Hoje na universidade, onde era suposto fosse centro de ciência, estudantes ou
docentes vão ao curandeiro para melhorarem o seu posicionamento estudantil ou
profissional. Hoje na nossa sociedade as crianças roubam, mas também os adultos
roubam”, disse Maguengue, para ilustrar quanto apreço se dá, nos tempos que
correm, a actos anti-morais e anti-éticos.
O prelado não parou por aí, tendo associado o actual estado das instituições
de Ensino Superior à criminalidade que grassa o país, que acabam nos badalados
casos de roubo ao Estado e à sociedade em geral, por pessoas que teimam em
manter aquilo que considerou de “escandalosas desigualdades entre filhos do
mesmo povo” e chamou à atenção para o florescimento da “ indústria nacional de
privilégios”.
… INCLUINDO A SEXUALIDADE
“A banalização de um poder que todos temos, a sexualidade, a liberalização da
sexualidade que estamos a importar em vídeos pornográficos que circulam até às
aldeias tudo é uma cadeia de produtos tóxicos contra a nossa sociedade”.
O bispo da Diocese de Pemba chama à atenção para o facto de Moçambique vir a
tornar-se numa autêntica lixeira e sucataria daquilo que nas outras paragens
está a ser rejeitado. “Em Moçambique há poucas pessoas que usam roupa nova. A
maioria usa roupa em segunda mão, já usada por outras pessoas que nem sequer
conheciam, entre elas mortas. Usamos calamidade, tornamo-nos em lixeira. A
maneira como o país importa viaturas em segunda mão não tarda que se torne numa
sucataria, país de ferro velho e depois acolhemos todos os outros produtos
tóxicos contra a nossa moral que os outros não aceitam”.
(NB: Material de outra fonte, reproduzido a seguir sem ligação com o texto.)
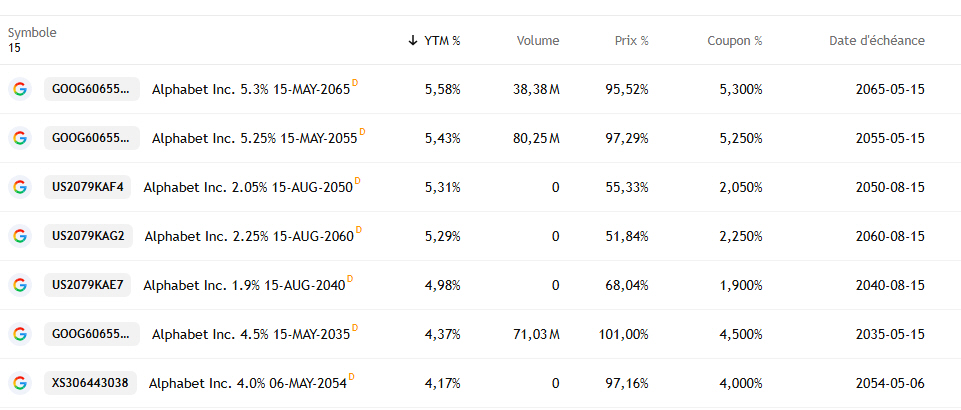This screenshot has width=961, height=410.
Task: Click the Google logo in the US2079KAF4 row
Action: pyautogui.click(x=19, y=187)
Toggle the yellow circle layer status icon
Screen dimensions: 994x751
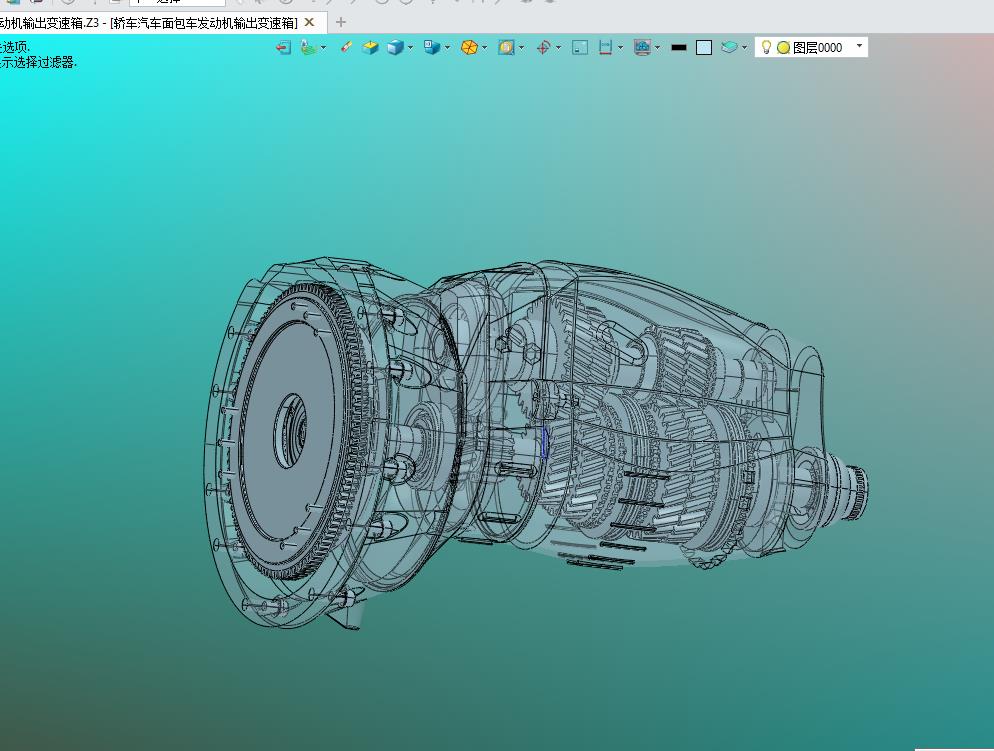783,47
Para ele, a universidade deve ser o centro onde estes temas devem ser
debatidos e aprofundados para que o ciclo de imoralidades e injustiças sociais
seja quebrado.
MOÇAMBIQUE COMO UM SUPERMERCADO
O bispo viria de novo a terreiro caracterizar a actual situação do nosso país
como precisando de uma correcção imediata, porque, segundo a sua oração por
ocasião da inauguração da Praça Samora Machel, na cidade de Pemba, se está a
transformar num grande supermercado, onde tudo entra no circuito comercial,
incluindo as religiões e desapareceram os nobres valores de solidariedade e
gratuidade.
“Tudo é transformado em objecto de compra e venda: os serviços, o trabalho, a
terra, o corpo humano, os órgãos, o sangue, as pessoas, as crianças, as
mulheres, o tempo, a educação, as notas escolares, o matrimónio, a saúde, o
sexo, o divertimento, os votos, os próprios eleitores, a consciência dos
cidadãos, até as religiões, entram no circuito de compra e venda”, enumerou o
prelado.
Dom Ernesto Maguengue agradeceu a Deus pelo primeiro Presidente de Moçambique
independente, Samora Machel, a quem qualificou de muito amado e admirado e por
todos os heróis que sacrificaram a própria vida e juventude para que o país se
tornasse pátria de todos e não somente de alguns.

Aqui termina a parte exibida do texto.